Thursday, 12 April 2012

Healing the Split 3

It is hard to disagree with the aims of any mysticism that calls for love and compassion in all we do, for unconditional forgiveness, and that understands our innate need to live in joy and peace, with total respect and love for all sentient beings. 


But this is the message of Jesus Christ. We don’t need another religion based on His teachings!


I've recently written of the philosophies of both Stuart Kauffman and Henryk Skolimowski. Now I come to modern mystic and visionary Andrew Harvey - who arrives from a different direction altogether with his ideas on psychic free radicals of collective unconscious, which he claims are penetrating our individual psychic fields.

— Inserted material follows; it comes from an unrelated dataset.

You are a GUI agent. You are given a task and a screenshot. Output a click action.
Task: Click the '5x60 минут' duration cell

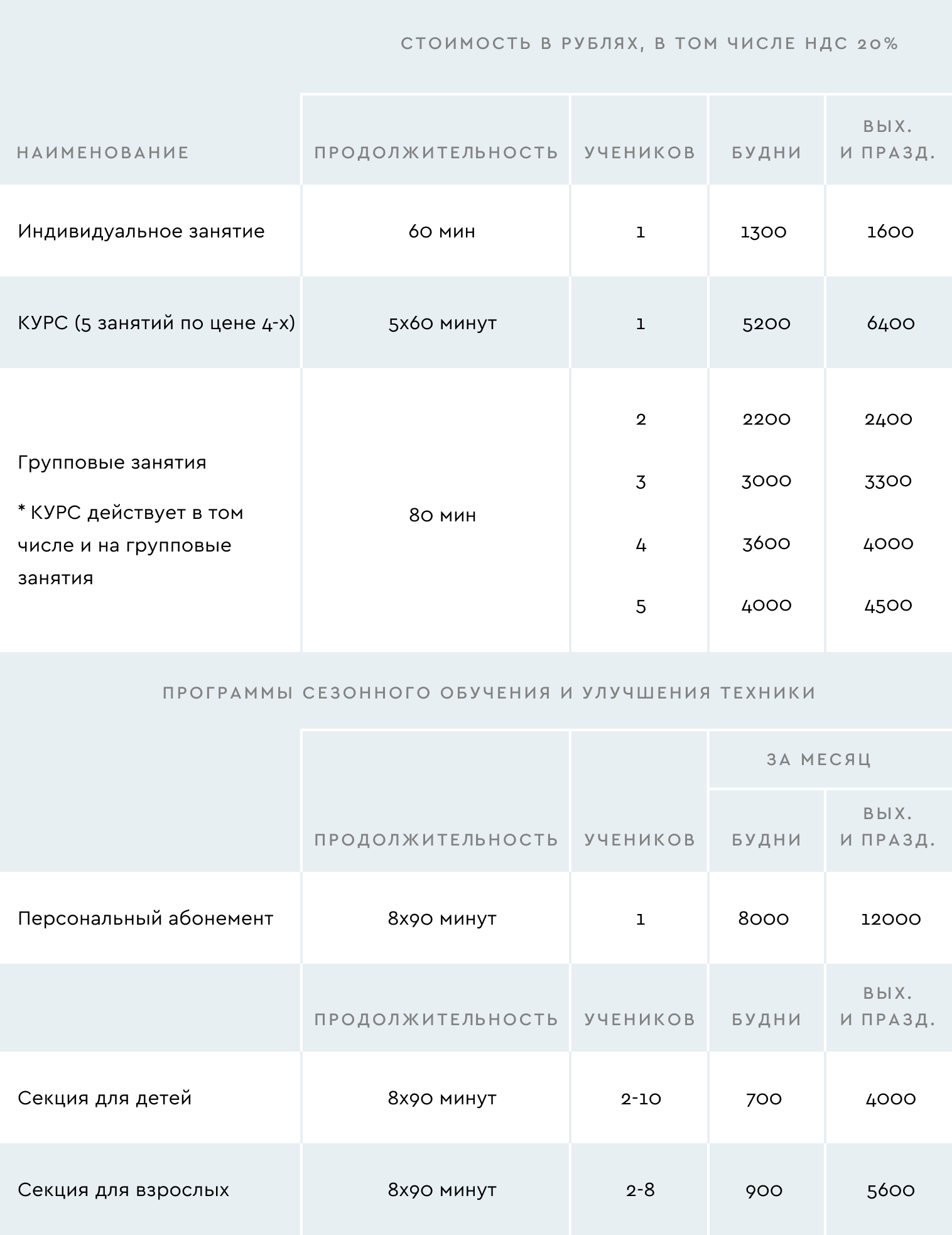(443, 324)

This clearly has some common features with what certain scientific studies now tell us about consciousness and psi. Harvey's book Sacred Activism is a call to bring consciousness of the sacred into everything we do, to be agents of profound change. Harvey lectures on his idea and has founded his Institute of Sacred Activism, from which he is setting up Networks of Grace and a Global Curriculum, extolling the virtues of his own particular brand of Divine Transformative Power and evolutionary mysticism.
Harvey shows a respect for the faiths and religious beliefs held by others, for the wisdom of elders and his love for Jesus Christ, the greatest love of his heart throughout his life, he claims. But this is the Jesus Christ of the Gospel of Thomas, and many may be unable to reconcile the Gnostic teachings of Christ with their own faith.
Nonetheless 'hope for our survival lies in massive spiritual transformation and radical action,' he writes, and I cannot disagree with that, although the reader will by now understand that I think this should be the domain of the established religions. After many years of study and immersing himself in different mystical traditions and their sacred texts, which he uses generously throughout his book, Harvey forms a vision of a new mystic spirituality.
The problem I have with Harvey and his Institute of Sacred Activism is that his ideas are already put into practice in churches everywhere;
the prayer, bible study Lent and other church based groups I attend seem very similar to his Networks of Grace by another name. In fact I am not sure that the world needs another spirituality or mysticism when most of his ideas can be found, albeit perhaps expressed differently, across all the great faiths, in the teachings of the mystics and in ancient wisdom, as he will know from his own spiritual explorations.